*** Begin section ***
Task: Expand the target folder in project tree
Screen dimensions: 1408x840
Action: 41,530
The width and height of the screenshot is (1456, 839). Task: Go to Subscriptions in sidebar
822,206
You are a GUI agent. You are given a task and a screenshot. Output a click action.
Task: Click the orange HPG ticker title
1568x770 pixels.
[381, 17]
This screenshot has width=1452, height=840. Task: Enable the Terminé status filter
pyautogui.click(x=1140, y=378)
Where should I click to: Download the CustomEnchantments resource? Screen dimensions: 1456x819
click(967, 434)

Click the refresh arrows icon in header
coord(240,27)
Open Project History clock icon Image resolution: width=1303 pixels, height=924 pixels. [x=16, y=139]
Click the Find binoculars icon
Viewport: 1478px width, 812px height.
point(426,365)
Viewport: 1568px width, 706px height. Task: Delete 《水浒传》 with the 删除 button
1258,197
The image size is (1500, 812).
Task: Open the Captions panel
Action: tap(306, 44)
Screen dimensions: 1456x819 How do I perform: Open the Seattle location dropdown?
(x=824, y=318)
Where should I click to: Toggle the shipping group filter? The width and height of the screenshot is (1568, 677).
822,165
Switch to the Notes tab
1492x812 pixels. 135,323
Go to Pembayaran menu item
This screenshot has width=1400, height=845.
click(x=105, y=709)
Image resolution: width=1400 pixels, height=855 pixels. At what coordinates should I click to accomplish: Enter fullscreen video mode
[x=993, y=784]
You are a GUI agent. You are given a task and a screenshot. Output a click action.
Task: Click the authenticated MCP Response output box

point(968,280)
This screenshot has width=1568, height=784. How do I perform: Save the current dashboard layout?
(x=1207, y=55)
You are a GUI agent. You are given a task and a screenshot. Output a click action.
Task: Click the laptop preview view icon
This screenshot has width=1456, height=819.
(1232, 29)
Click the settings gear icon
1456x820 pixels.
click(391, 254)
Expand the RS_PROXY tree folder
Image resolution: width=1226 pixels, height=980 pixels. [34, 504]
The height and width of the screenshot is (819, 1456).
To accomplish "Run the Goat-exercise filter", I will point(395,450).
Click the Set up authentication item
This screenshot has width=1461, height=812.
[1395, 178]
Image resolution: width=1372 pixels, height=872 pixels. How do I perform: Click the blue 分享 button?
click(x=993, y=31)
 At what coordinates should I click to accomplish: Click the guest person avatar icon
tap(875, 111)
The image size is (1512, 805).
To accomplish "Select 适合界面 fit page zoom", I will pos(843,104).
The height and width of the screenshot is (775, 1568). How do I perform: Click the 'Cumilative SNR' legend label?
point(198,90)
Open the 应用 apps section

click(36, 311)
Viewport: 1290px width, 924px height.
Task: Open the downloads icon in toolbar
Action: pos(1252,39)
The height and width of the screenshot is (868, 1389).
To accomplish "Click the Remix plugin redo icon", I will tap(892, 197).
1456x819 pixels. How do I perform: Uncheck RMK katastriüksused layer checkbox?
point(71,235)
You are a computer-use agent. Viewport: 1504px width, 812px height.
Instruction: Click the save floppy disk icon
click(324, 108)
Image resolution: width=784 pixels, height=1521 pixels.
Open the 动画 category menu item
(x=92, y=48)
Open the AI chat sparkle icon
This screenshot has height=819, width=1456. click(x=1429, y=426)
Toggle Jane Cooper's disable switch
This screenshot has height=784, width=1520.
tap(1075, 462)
*** End section ***
◆ WORK INSTRUCTIONS
With "will" as the string to find, copy every line of the records that holds it.

◆ RESULT FOR THIS EXERCISE
To accomplish "Run the Goat-exercise filter", I will point(395,450).
To accomplish "Select 适合界面 fit page zoom", I will pos(843,104).
To accomplish "Click the Remix plugin redo icon", I will tap(892, 197).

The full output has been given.